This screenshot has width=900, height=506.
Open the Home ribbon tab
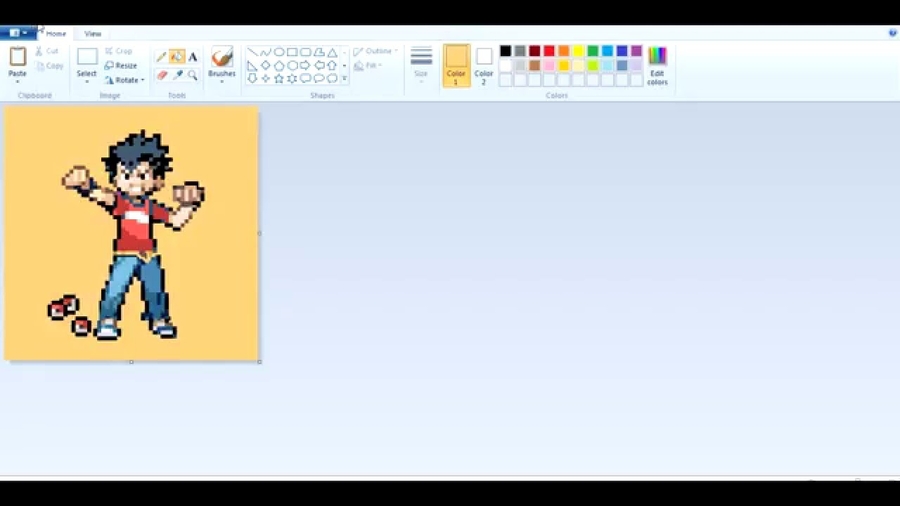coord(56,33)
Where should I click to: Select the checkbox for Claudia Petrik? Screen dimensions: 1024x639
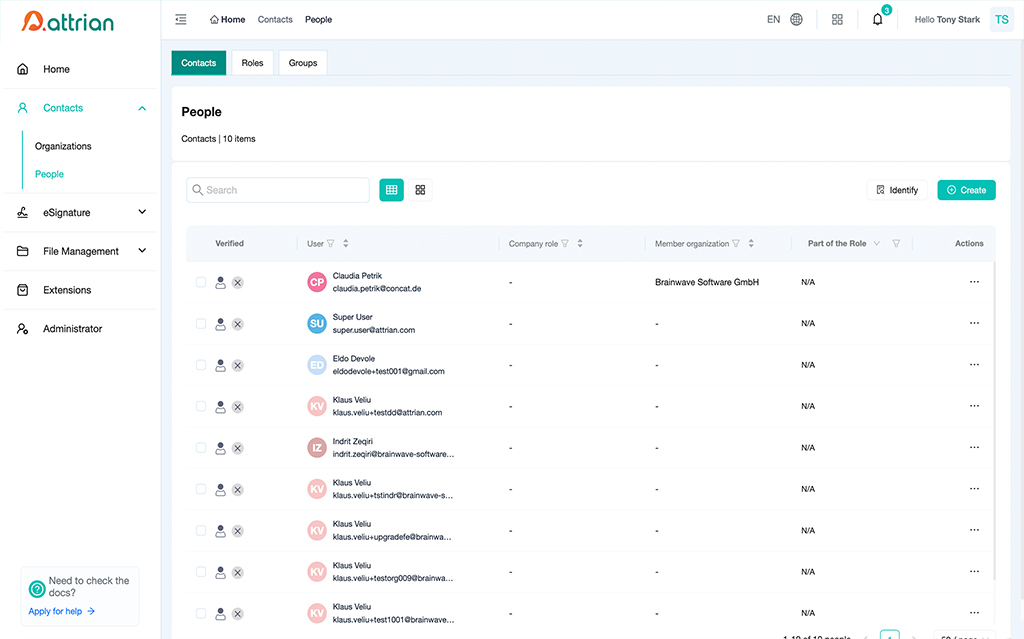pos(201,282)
....
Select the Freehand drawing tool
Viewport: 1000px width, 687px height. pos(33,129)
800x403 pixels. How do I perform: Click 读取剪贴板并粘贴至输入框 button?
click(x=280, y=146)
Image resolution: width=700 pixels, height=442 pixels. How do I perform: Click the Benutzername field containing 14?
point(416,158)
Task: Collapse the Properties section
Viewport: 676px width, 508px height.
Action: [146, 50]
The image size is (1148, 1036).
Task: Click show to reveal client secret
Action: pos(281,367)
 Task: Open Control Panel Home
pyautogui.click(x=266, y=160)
....
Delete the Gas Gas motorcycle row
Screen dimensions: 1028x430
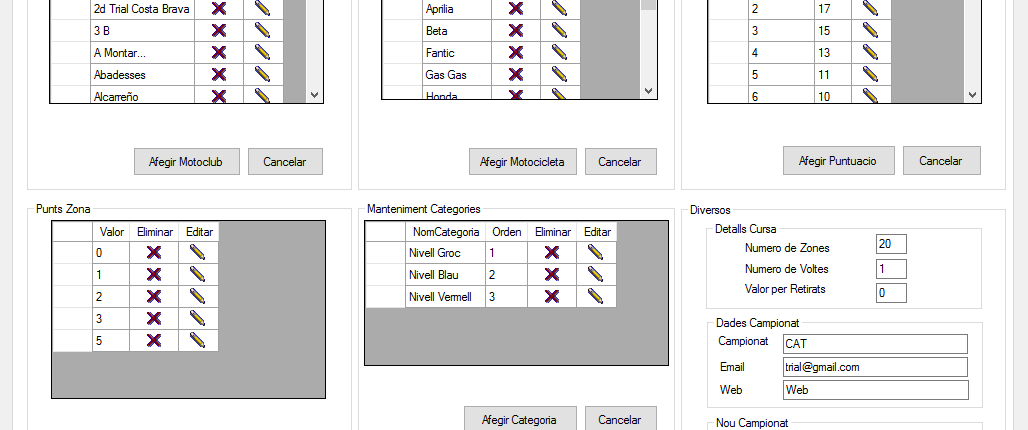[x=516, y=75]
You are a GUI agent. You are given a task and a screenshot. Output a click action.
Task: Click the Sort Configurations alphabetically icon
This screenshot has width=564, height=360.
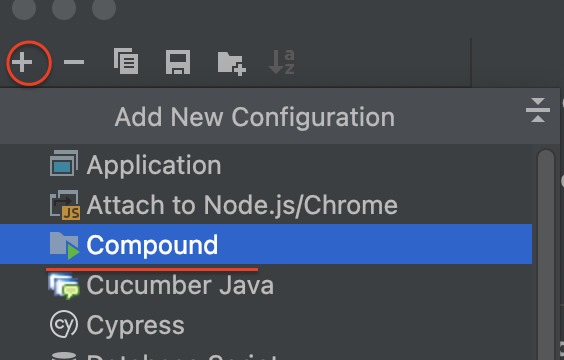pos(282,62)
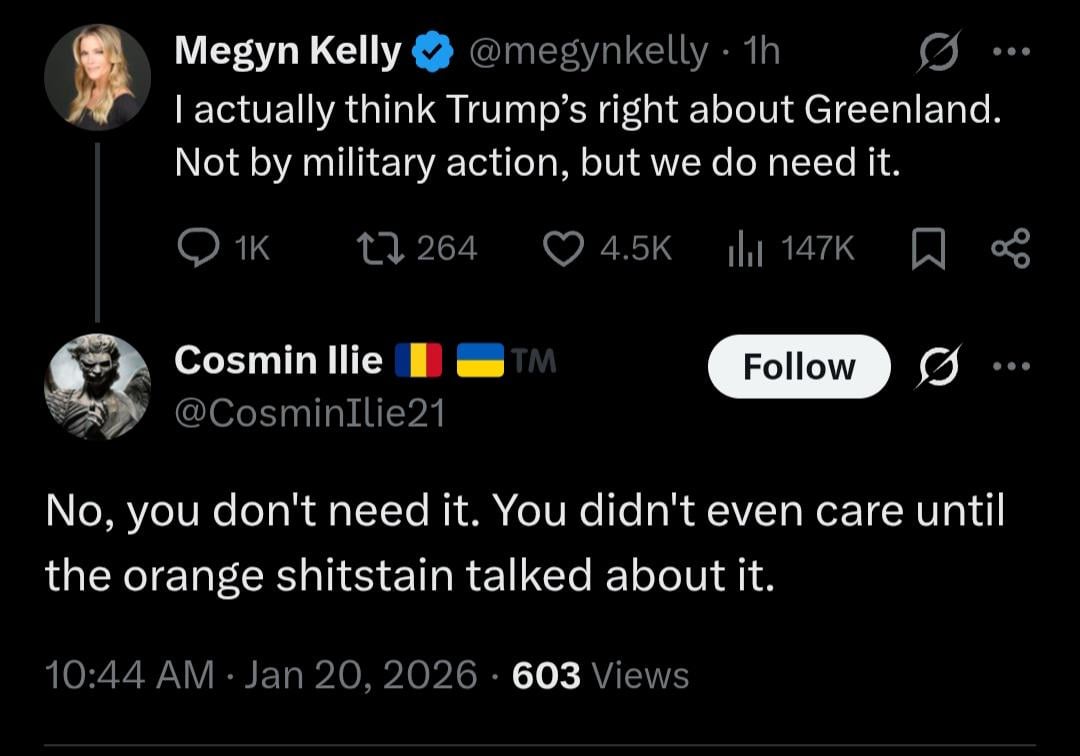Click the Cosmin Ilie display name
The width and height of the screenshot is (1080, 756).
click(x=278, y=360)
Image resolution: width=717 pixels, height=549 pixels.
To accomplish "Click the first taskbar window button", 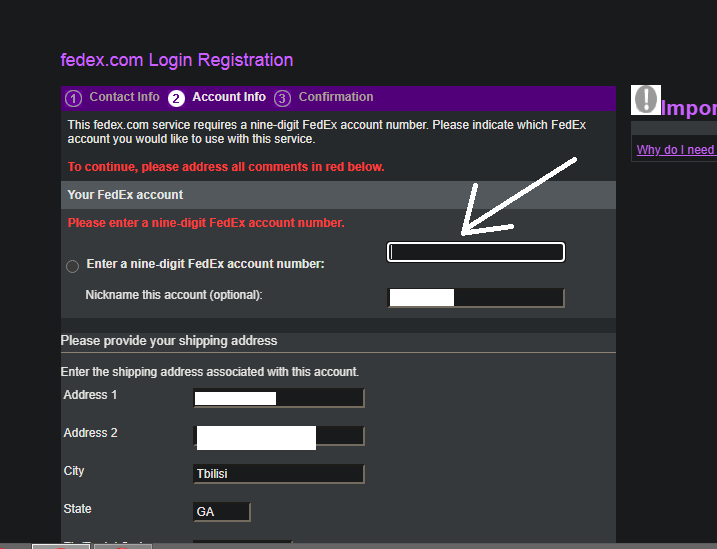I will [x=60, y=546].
....
**Assigned task:**
Look above for the line with "Delete the Gas Gas motorcycle row" and the line with "Task: Click the"; set down those two lines and all lines between them exactly, without pictures and without anything else.

**Task answer:**
Delete the Gas Gas motorcycle row
Screen dimensions: 1028x430
[x=516, y=75]
You are a GUI agent. You are given a task and a screenshot. Output a click action.
Task: Click the Sort Configurations alphabetically icon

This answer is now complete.